In this final phase, total ownership of the target system is secured, and the attacker will likely begin to cover his or her tracks from the system administrators, setting trapdoors to secure privileged access, and enabling return.

MO

rhosts This utility will evaluate hosts and list hosts and users who are trusted by the local host.

zap This is a tool for clearing logs and removing the evidence of an intrusion.

rootkits This is a utility for hiding tools. Perpetrators will use it to hide and secure their presence in a system, modifying ls and ps programs not to display intruder activities: ls is altered not to display the intruder files, and ps is modified not to display their processes.

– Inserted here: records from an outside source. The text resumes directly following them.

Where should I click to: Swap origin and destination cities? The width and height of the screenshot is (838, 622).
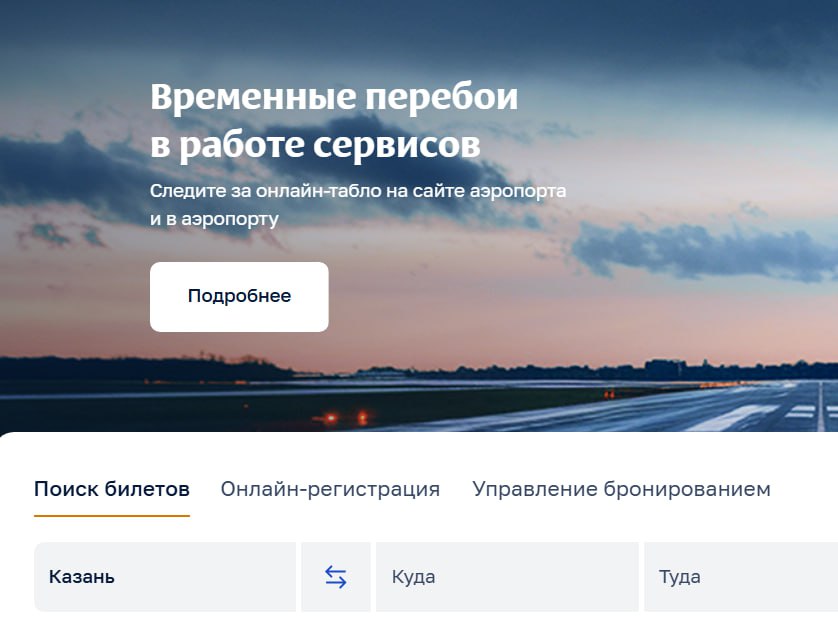tap(336, 577)
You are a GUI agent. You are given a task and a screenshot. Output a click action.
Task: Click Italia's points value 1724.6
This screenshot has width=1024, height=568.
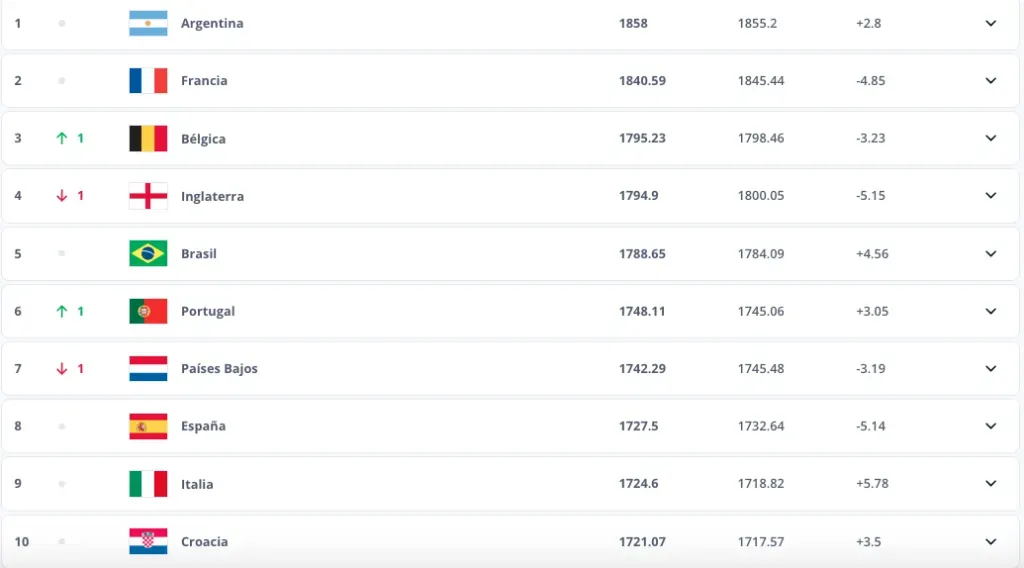638,484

cron This is a tool for scheduling batch jobs. Cron is a background-only application which, quietly and efficiently, launches other applications or opens documents at specified dates and times.

netcat This is a utility for planting remote-control services. It reads and writes data across network connections, using TCP or UDP protocol. It is designed to be a reliable backend tool that can be used directly or easily driven by other programs. It is a feature-rich network debugging and exploration tool that can create almost any kind of connection a perpetrator needs.

VNC Is a program for remotely hijacking NT GUIs. VNC stands for virtual network computing. It is, in essence, a remote display system that allows the perpetrator to view a computing desktop environment not only on the machine where it is running, but from anywhere on the Internet and from a wide variety of other machine architectures.

B02K This is Back Orifice 2000, an NT hacker tool for complete takeover of a Microsoft system.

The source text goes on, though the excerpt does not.